«Hace
algunas semanas me compré un catalejo.
Compro
muy pocas cosas y, las que compro,
no
hasta después de llevar mucho tiempo deseándolas,
por lo que, cuando me hago con ellas,
ya
estoy preparado para darles un uso perfecto
y
extraer el máximo placer.»
―Henry
David Thoreau―
[Diarios, 10 de abril de 1854]
Si alguien dice de mí que
soy impulsiva esa es la mejor muestra de que no me conoce. Soy reflexiva sino
no podría tener este oficio. Pero lo soy en todo en la vida, soy de las
personas que sopesan los pros y los contras, de las que medita un buen
argumento antes de dar una opinión y estoy siempre en disposición de con
tranquilidad escuchar opiniones dispares con tal de confrontarlas con las mías
para saber si mi postura sale reforzada o si estoy equivocada y antes de hablar
o actuar debo cambiarla. Por ello, cuando hablo intento llevar conmigo una
buena razón para poder defender siempre mi postura. Soy tan de medir las cosas
y los actos, y sobre todo las palabras por qué sé de su valor, y soy tan de
tener los pies en el suelo, que incluso no compro nada sin antes haberlo
meditado mucho, para como Thoreau extraer el máximo placer al haberlas deseado
en el tiempo y con constancia. Es decir, jamás compro fruto de un capricho y
aunque lo comprado muy bien pueda ser algo nacido del deseo, nunca será de un
deseo pasajero. Y del mismo como no soy amiga de la compra impulsiva, lo soy de
la compra reposada y más cuando se trata de adquirir libros. Desconozco
lectores míos de qué modo compráis vosotros los libros, de manera que yo ahora os
voy a relatar la mía e igual coincidimos. Tomáoslo como un juego. Y para contar
de dónde procede mi forma de comprar libros debo remontarme a cuando era niña:
Hubo un tiempo en que comprar libros de una manera reposada estuvo a mi alcance
gracias a que mi madre me hacía partícipe de un catálogo que era revista y que
a su vez era librería y que te daba la oportunidad de durante al menos quince
días sopesar, escoger, replantearte la compra, volver a elegir y comprar lo que
más deseabas de todas aquellas páginas que se convertían para mí en el más
maravilloso de los festines cada dos meses. Fue mi madre, como os he dicho,
quien me acostumbró a ello y desde entonces mi forma preferida de aproximarme a
los libros ha sido siempre esa, por fortuna con la llegada de las librerías
virtuales a nuestras vidas he podido reencontrarme con ese forma pausada y
delicada de comprar libros y he podido de ese modo quitarme de encima la
inmediatez de la compra a la que quieras o no te empujan las librerías físicas.

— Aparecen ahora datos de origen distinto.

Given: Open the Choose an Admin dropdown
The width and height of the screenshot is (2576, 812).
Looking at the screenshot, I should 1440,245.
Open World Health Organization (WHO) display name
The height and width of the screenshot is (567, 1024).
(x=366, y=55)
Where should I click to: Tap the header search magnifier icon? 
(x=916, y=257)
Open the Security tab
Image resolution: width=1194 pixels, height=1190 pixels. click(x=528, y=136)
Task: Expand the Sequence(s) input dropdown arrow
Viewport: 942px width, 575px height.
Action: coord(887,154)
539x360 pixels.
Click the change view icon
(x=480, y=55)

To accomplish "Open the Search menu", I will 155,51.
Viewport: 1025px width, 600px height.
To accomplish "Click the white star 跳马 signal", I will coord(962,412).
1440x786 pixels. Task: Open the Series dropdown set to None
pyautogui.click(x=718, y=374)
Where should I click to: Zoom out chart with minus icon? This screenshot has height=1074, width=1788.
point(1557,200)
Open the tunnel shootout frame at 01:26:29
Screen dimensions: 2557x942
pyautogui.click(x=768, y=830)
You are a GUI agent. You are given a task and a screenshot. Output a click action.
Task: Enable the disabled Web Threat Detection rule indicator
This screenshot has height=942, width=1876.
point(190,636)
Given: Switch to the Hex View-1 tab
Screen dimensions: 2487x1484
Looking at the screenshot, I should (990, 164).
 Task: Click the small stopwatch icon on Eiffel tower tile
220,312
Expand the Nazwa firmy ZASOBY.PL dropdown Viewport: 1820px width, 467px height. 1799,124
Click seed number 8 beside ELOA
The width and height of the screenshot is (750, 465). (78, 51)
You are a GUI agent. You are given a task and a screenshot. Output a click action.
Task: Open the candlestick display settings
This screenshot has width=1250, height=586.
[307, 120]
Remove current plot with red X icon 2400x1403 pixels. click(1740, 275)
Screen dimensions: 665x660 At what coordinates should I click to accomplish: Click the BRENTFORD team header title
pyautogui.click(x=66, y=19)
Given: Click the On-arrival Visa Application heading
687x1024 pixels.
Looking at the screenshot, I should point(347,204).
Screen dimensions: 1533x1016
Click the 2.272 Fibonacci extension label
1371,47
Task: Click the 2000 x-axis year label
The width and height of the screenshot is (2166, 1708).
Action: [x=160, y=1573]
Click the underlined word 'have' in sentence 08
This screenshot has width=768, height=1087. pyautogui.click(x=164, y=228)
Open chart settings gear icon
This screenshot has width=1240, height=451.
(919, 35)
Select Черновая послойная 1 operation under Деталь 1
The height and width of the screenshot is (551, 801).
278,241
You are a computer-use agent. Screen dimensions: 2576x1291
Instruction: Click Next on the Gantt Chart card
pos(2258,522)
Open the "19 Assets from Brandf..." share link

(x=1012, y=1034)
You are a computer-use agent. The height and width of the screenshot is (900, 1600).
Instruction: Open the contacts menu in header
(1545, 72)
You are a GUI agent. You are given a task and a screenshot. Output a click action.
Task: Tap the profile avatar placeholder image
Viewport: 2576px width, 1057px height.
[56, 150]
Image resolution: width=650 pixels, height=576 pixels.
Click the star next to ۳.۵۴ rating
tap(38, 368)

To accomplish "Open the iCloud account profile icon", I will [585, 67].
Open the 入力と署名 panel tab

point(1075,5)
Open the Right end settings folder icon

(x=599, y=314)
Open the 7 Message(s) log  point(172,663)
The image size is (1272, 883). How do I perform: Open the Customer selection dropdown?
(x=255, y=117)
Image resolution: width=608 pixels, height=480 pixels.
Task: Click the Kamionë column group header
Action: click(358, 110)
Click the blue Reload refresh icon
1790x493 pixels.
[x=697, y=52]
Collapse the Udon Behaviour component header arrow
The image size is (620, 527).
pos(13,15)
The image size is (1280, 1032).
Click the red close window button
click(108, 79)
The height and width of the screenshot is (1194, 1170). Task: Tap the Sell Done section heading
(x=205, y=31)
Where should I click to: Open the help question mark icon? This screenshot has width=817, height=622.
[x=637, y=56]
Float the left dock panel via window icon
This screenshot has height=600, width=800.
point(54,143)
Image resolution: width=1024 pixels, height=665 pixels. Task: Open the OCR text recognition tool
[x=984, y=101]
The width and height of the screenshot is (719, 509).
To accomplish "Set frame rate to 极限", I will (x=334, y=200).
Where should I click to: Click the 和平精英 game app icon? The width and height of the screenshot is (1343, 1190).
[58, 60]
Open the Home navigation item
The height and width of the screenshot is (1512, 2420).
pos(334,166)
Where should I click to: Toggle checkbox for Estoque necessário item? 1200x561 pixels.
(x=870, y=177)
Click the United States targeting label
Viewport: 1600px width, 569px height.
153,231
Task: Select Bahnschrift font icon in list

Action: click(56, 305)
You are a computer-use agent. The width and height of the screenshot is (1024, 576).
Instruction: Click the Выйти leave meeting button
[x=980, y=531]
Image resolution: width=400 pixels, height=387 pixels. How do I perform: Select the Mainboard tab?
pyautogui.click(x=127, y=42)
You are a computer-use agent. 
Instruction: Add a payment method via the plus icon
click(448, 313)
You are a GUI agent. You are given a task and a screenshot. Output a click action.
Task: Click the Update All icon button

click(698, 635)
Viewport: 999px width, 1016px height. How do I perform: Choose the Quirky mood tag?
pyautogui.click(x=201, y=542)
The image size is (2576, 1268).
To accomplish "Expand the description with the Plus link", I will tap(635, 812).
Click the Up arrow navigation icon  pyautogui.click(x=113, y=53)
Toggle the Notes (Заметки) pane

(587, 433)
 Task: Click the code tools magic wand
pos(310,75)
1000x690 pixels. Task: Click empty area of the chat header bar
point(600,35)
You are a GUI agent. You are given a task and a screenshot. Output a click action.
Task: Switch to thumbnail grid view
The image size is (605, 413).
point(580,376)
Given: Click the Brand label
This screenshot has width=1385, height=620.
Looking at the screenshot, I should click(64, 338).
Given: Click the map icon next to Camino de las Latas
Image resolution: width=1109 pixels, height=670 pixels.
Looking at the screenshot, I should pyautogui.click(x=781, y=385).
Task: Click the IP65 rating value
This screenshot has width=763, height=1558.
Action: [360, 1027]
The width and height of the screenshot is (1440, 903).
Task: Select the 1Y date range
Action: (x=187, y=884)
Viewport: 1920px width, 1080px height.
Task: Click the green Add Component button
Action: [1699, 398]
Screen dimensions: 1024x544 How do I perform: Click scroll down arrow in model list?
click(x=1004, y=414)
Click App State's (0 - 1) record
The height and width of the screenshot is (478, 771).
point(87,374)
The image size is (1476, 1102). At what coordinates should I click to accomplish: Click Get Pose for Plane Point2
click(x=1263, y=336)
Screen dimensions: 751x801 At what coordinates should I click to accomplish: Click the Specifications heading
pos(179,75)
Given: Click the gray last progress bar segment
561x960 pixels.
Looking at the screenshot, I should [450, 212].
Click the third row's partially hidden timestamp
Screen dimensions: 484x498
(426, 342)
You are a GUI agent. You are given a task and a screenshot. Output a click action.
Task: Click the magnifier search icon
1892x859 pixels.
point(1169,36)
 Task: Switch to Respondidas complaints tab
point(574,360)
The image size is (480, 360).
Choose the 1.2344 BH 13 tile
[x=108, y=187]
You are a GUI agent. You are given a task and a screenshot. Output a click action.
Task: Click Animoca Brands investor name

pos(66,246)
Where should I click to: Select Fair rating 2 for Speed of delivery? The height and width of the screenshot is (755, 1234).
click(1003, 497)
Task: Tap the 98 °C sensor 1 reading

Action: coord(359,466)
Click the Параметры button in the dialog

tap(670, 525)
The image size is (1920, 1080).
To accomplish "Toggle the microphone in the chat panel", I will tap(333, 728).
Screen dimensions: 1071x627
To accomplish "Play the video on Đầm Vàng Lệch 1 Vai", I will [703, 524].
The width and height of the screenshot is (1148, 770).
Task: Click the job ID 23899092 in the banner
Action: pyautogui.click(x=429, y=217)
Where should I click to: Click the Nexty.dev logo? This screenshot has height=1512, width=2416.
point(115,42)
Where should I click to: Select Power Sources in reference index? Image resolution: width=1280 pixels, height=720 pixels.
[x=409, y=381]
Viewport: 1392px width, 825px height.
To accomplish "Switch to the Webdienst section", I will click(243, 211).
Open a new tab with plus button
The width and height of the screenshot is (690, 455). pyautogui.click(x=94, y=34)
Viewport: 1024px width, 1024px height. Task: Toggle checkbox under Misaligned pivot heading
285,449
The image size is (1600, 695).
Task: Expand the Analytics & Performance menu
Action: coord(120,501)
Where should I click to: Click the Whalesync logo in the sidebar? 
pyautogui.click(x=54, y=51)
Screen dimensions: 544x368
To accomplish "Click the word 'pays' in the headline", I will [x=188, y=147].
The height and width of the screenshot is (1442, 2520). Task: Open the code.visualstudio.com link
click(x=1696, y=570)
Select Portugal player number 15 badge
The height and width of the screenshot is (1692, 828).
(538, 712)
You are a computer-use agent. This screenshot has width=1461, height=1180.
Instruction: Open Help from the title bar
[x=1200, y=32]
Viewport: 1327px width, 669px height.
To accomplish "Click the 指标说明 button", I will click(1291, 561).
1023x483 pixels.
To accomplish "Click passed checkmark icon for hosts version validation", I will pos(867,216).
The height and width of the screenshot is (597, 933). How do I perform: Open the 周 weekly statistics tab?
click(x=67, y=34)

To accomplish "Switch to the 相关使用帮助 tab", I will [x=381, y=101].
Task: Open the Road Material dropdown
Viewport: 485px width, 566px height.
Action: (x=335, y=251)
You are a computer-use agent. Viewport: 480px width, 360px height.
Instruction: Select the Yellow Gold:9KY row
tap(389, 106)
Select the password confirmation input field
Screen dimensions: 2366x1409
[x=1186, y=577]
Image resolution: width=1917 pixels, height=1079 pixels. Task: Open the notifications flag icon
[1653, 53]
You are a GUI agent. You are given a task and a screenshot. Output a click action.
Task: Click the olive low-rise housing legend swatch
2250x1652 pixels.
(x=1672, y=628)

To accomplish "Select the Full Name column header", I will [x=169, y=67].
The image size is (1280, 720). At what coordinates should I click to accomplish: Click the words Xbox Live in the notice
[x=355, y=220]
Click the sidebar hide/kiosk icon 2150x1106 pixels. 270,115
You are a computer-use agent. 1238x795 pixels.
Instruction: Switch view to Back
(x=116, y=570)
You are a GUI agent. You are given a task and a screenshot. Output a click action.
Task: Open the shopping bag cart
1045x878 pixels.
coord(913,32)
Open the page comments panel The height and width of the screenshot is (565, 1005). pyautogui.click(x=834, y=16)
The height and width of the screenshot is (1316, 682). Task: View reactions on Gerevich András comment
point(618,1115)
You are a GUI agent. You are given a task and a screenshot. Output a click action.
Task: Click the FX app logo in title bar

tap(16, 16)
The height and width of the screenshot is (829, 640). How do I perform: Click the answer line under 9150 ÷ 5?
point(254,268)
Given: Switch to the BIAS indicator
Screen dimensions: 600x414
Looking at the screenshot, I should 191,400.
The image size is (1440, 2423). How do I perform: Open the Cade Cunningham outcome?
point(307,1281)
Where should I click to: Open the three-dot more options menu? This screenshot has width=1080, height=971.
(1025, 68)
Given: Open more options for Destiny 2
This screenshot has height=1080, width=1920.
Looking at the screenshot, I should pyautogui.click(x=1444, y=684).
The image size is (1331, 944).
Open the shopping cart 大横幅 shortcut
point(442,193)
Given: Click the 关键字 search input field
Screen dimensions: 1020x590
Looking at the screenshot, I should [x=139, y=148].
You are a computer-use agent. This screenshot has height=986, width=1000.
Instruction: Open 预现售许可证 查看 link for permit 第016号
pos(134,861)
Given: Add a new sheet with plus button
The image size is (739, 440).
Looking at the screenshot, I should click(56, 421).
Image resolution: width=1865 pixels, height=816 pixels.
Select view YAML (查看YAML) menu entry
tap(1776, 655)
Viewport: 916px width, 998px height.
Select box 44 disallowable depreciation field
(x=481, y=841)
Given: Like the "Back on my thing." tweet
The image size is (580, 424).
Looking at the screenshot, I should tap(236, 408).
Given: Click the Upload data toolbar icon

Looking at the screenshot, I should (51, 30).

Y, será porque tengo las hechuras de la compra reposada, o porque no concibo
mejor manera a la hora de adquirir libros que la elección en calma de un objeto
que al ser mucho más que un objeto y que encierra tantos mundos requiere
siempre de su poso y reposo, del silencio de la elección, y de la confianza en
el instinto que sea por hábito o por su sagacidad nunca falla, que cuando
compro libros también lo hago desde el deseo meditado, nunca del pasajero. Pero
debo confesaros para ser totalmente honesta con vosotros que además de los
motivos expuestos, quizás la principal razón de esa querencia mía por comprar
los libros de ese modo es porque disfruto como una niña en el día de su
cumpleaños del momento en el que tengo que desembalar el título elegido unos
días antes y que todo él, ―al tenerlo por primera vez entre las manos―, sea una sorpresa. Ya que hay en mí tanta
ilusión en el instante de desembalarlo como cuando empiezo a leer las primeras
líneas de la primera página, puesto que esos dos actos me confirman algo que yo
ya sé por anticipado y es que estoy a punto de adentrarme en una nueva
historia, en una nueva vida. Y ese, coincidiréis conmigo, que para un lector
siempre es el mejor de los argumentos.